What you are asked to do: Write every line of the following listing exactly as it reads.
▽
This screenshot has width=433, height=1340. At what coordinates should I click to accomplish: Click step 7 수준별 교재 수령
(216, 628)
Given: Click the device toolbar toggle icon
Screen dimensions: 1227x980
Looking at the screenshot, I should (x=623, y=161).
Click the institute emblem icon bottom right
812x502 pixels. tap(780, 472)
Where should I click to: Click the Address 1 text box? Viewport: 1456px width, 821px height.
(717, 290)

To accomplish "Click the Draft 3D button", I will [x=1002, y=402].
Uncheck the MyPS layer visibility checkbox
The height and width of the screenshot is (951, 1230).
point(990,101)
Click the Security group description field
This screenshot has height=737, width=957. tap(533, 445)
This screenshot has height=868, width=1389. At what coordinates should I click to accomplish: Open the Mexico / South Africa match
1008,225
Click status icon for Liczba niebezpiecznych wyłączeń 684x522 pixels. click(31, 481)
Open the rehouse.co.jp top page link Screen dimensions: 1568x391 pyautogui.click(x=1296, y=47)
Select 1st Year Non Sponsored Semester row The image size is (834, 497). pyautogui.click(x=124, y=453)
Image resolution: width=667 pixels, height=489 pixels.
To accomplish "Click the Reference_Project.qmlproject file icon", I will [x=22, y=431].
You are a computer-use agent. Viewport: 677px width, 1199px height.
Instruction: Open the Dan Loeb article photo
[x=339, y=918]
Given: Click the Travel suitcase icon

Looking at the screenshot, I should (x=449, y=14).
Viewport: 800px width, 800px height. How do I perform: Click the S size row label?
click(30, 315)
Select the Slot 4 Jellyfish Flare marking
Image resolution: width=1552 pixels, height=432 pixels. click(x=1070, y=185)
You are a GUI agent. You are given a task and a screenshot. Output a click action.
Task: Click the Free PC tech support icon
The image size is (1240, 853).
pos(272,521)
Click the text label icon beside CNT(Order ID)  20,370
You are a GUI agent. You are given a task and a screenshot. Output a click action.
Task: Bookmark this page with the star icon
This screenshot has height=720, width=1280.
△
Expected answer:
This screenshot has width=433, height=1340. At what coordinates should I click to accomplish: Click step 7 수준별 교재 수령
(216, 628)
Given: Click the device toolbar toggle icon
Screen dimensions: 1227x980
Looking at the screenshot, I should (x=623, y=161).
Click the institute emblem icon bottom right
812x502 pixels. tap(780, 472)
Where should I click to: Click the Address 1 text box? Viewport: 1456px width, 821px height.
(717, 290)

To accomplish "Click the Draft 3D button", I will [x=1002, y=402].
Uncheck the MyPS layer visibility checkbox
The height and width of the screenshot is (951, 1230).
point(990,101)
Click the Security group description field
This screenshot has height=737, width=957. tap(533, 445)
This screenshot has height=868, width=1389. At what coordinates should I click to accomplish: Open the Mexico / South Africa match
1008,225
Click status icon for Liczba niebezpiecznych wyłączeń 684x522 pixels. click(31, 481)
Open the rehouse.co.jp top page link Screen dimensions: 1568x391 pyautogui.click(x=1296, y=47)
Select 1st Year Non Sponsored Semester row The image size is (834, 497). pyautogui.click(x=124, y=453)
Image resolution: width=667 pixels, height=489 pixels.
To accomplish "Click the Reference_Project.qmlproject file icon", I will [x=22, y=431].
You are a computer-use agent. Viewport: 677px width, 1199px height.
Instruction: Open the Dan Loeb article photo
[x=339, y=918]
Given: Click the Travel suitcase icon

Looking at the screenshot, I should (x=449, y=14).
Viewport: 800px width, 800px height. How do I perform: Click the S size row label?
click(30, 315)
Select the Slot 4 Jellyfish Flare marking
Image resolution: width=1552 pixels, height=432 pixels. click(x=1070, y=185)
You are a GUI agent. You are given a task and a screenshot. Output a click action.
Task: Click the Free PC tech support icon
The image size is (1240, 853).
pos(272,521)
Click the text label icon beside CNT(Order ID)  20,370
You are a GUI agent. You are given a task and a screenshot. Output a click action.
Task: Bookmark this page with the star icon
This screenshot has height=720, width=1280.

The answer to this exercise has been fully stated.